Figure 8 further shows an optional pre-processing method 850 that is executed for each node by the local processor(s) 110. The method 850 comprises the step 852 of receiving frequency signals at a 24GHz Heterodyne receiver. The receivers that form part of the antennas, at each node, may each be a 24 GHz Heterodyne receiver. Step 854 comprises passing the received data through a baseband low pass filter for noise reduction and noise filtering. The received signal is an analogue signal. Step 856

comprises digitising the received signal with a sampling frequency of 100MSPS (million samples per second). Since the data is digitised, the data is over sampled and integrated to reduce noise, at step 858. The factor by which the data is oversampled can be varied according to the integration level. The oversampling/integration ratio relative to the Nyquist frequency, i.e. the maximum detectable Doppler target frequency, can be varied in software. In one embodiment, data is oversampled with a ratio of 8kS to 1.

The receiver digital data is then transmitted to the central processor 114 (step 860) i.e. publishing the digital signals to the host PC For example via an Ethernet or Wi-Fi connection. The method 850 is optionally executed by the local processor 110 or may alternatively be executed by the central processor 114.

The system and method of detecting a moving object in accordance with the present disclosure may be advantageous because it may allow for detection and classification of small, fast moving objects such as balls or other packages, that may be thrown, or in the case of UAVs, flown over a fence of secured area. Further, the system and method as described herein may allow detection of low density objects, such as tennis balls. The system 100 as described herein may allow detection of low RCS objects of 20 to -45 dBm2 as compared to other systems that only detect higher RCS objects. The described system and method may allow detection of small objects, e.g. having a volume between 25 and 45 cm3. The described system and method of detecting an object may allow detection of small objects i.e. low RCS objects because it may detect the Doppler characteristics across a plurality of nodes that comprise antennas. The described system and method of detecting a moving object may further provide machine learning algorithms to classify detected objects. The use of a neural network may be

advantageous because it may provide improved accuracy in classifying the object and the neural network may process any detected object. Further the neural network has the ability to learn by providing it with additional training data to increase the classification range of the system .

Preferred embodiments have been described by way of example only and modifications may be made thereto without departing from the scope of the disclosure.
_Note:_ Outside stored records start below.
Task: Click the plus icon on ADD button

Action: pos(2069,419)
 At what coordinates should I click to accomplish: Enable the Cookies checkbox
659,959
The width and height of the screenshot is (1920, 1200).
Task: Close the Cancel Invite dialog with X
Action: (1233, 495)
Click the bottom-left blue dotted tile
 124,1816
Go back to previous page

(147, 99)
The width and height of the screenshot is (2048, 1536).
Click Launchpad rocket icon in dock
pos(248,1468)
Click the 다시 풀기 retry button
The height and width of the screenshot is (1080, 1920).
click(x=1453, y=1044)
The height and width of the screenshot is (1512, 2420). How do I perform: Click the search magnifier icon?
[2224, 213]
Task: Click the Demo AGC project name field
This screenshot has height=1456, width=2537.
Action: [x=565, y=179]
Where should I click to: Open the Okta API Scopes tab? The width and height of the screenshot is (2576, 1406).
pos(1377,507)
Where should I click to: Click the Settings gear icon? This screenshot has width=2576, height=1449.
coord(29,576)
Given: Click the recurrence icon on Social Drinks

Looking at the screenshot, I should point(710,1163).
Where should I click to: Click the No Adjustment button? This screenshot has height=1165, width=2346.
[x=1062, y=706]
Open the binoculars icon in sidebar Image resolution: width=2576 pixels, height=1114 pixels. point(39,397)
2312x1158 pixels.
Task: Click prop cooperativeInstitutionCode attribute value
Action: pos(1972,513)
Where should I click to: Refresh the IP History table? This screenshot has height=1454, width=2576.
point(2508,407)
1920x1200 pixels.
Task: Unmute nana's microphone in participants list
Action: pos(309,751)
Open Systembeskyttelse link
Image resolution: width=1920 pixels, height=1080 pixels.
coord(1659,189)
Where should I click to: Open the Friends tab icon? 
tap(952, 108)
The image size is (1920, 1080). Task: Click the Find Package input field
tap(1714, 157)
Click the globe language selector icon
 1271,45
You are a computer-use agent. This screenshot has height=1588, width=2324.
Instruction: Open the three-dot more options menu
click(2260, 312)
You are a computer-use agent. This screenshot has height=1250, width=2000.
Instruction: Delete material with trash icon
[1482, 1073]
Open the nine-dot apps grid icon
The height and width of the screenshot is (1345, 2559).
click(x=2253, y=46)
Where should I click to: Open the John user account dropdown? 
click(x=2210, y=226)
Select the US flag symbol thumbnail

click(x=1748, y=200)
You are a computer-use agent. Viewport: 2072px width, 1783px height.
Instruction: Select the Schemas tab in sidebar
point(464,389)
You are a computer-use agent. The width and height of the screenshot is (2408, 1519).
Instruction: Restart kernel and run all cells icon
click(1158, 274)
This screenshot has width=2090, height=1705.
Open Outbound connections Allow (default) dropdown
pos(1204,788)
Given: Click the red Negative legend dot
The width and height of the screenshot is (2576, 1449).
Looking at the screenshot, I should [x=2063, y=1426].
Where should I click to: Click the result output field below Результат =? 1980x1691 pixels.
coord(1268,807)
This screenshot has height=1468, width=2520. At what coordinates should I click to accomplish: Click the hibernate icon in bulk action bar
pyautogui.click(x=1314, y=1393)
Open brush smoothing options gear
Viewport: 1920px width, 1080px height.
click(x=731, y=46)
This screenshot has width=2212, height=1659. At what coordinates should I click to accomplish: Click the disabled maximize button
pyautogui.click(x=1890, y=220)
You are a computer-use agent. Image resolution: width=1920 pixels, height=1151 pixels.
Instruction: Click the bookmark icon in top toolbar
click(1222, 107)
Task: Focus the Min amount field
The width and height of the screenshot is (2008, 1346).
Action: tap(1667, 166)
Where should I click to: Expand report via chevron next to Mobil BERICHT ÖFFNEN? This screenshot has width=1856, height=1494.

For example, one or more of the nodes may comprise a plurality of transceivers, the transceivers transmitting at different frequencies, for example 15 kHz to 50 kHz apart from each other to reduce interference.

In a further alternative embodiment, the transmitter signals may be pulsed (rather than being continuous) such that the pulsing repetition frequency (PRF) is at least twice that of the highest Doppler frequency to be detected, and the system is coherent, i.e. the

phase of the transmitted signals is maintained between transmit pulses. The pattern and gain of the antennas in the individual nodes do not have any bearing on whether it is possible to transmit and receive from adjacent nodes as they operate on separate frequencies.

In an embodiment for capturing UAVs, some parameters of the antennas may need adjustment in a manner that would be apparent to a person skilled in the art. For example, UAVs may move faster than tennis balls so it may be necessary to measure a wider Doppler spectrum. This reduces the integration gain and hence sensitivity.

However, this is countered by the larger size of UAVs compared to tennis balls, for example.